If you do get in to trouble out there, just sit on the skis.  The same thing applies when you're ready to stop, simply let go of the rope, and sit on the skis.  You'll just glide for a while before your skis sink beneath you.  Do not, at any point, ski into the dock to land as this could cause a nasty accident that will ruin your day and almost certainly do some serious damage.



Buying a boat and associated water skiing equipment:

The changing nature of boat design reflects how the sport has evolved over time.  Skiers prefer small, soft wakes.  Wake boarders, on the other hand, want big wakes from which to launch aerial maneuvers.  If you participate in both sports, or share a boat, you will need to look at crafts which can compromise.
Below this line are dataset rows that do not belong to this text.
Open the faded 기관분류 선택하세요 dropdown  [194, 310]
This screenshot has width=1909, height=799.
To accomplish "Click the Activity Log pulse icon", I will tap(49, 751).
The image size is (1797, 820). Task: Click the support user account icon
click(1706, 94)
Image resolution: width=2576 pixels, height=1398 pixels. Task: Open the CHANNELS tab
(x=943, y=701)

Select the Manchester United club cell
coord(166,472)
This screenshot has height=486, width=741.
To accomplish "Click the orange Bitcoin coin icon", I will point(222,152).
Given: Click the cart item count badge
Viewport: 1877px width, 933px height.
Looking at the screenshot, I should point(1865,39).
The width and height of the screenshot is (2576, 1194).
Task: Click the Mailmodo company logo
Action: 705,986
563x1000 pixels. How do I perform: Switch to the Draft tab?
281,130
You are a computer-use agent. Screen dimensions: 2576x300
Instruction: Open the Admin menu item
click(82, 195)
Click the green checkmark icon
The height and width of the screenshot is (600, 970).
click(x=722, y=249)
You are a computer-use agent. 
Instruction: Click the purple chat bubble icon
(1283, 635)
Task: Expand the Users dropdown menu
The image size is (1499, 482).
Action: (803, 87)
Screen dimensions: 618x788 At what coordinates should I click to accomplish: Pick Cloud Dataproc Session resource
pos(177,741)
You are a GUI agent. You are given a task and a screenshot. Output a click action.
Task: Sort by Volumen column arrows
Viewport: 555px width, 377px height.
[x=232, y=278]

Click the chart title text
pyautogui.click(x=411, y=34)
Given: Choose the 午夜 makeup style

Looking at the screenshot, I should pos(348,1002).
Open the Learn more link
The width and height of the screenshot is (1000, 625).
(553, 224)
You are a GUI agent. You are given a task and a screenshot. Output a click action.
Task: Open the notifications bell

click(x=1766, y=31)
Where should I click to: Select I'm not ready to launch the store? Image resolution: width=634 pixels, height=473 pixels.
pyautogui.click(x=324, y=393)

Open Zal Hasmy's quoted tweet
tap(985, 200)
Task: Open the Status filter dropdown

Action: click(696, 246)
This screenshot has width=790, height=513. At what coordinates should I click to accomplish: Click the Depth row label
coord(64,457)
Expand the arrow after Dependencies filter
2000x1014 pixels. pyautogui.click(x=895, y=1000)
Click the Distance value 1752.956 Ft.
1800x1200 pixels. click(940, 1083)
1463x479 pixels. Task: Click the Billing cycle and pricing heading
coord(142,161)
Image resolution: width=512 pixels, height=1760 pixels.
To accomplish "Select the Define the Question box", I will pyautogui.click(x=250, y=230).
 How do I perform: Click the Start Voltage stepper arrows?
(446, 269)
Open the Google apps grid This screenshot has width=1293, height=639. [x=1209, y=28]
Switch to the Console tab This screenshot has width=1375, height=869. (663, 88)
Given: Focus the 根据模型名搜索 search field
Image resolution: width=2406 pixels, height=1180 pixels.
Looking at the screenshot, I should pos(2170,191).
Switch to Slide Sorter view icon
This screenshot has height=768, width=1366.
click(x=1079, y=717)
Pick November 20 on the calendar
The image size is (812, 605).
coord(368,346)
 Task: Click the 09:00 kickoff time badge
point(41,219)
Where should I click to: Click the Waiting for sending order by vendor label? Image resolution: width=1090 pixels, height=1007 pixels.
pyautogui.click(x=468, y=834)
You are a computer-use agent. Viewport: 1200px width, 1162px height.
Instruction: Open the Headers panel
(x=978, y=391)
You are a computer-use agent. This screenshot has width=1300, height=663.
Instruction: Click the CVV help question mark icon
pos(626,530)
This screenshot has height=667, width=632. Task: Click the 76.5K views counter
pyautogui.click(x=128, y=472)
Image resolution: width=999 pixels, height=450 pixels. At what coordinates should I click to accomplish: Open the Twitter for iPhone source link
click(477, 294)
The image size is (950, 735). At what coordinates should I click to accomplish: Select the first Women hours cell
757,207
What to consider when buying your boat:

  • Your chosen boat must be able to reach speeds of a minimum of 20-25 miles an hour, so review your basic options on types of engine.  An inboard engine is the most powerful and therefore usually the most expensive style and is located in the boat's hull.  Outboard engines clamp onto the transom and are usually less expensive.  Inboard/outboard engines combine the power of an inboard with the maneuverability of an outboard.  Make sure you understand the trade offs between types of engines.
  • V-drive boats feature rear-mounted engines, and a deep V hull that cuts easily through chop, but does produce a large wake.  Some are designed specifically for wake boarding and feature ballast tanks that can be filled for even bigger wakes, or drained to take skiers.  Tow lines attach to a tower above the cockpit and the rear engine tends to allow for a quieter ride. 
  • A direct-drive engine is located mid-boat and sends power directly from the engine to the drive shaft and to the propeller.  Direct drives with their flat bottoms are often preferred by skiers because they produce small wakes, and handle and track better.  The flat hull, however, can sometimes make riding on choppy water a bouncy ride; and the engine, smack bang in the middle of the boat, can use up valuable space for seating.
  • Because of new technology and innovations in the sport, developers have worked on solutions to help vessels meet in the middle.  Featuring direct-drive engines, these all event boats have ballast tanks and adjustable plates, so that you can create huge wakes, or keep it low key to satisfy skiers.
  • Investigate the available amenities, for example swim platforms make it easier to climb into the boat after a hard run, and overhead racks to stow gear safely away.



The necessary equipment you will require when water ski-ing:

  • Skis
  • Ski rope
  • Wet suits and or dry suits (dry suits are for if you become a very keen skier and want to continue to ski in the winter months – keener skiers will ski in December and January, but this is not for the faint hearted)
  • Ski gloves
  • Life jacket



   necessary equipment when water skiing
Where to water ski:

Once you have mastered the act of water skiing you can ski virtually anywhere.  You could call the www.britishwaterski.org.uk – who are the National Governing Body for water skiing in Great Britain and should be able to advise you of the nearest suitable lakes to you.  If you are water skiing in the sea then you will usually pay a small amount to launch your boat from the trailer on a slipway, approximately £10 to £20.  If you are using a lake you will pay to use the lake, usually on an hourly basis, which is about £25 per hour.  There also clubs that you can join on an annual basis whereby your fee will cover you over the year to use the lake as and when you please.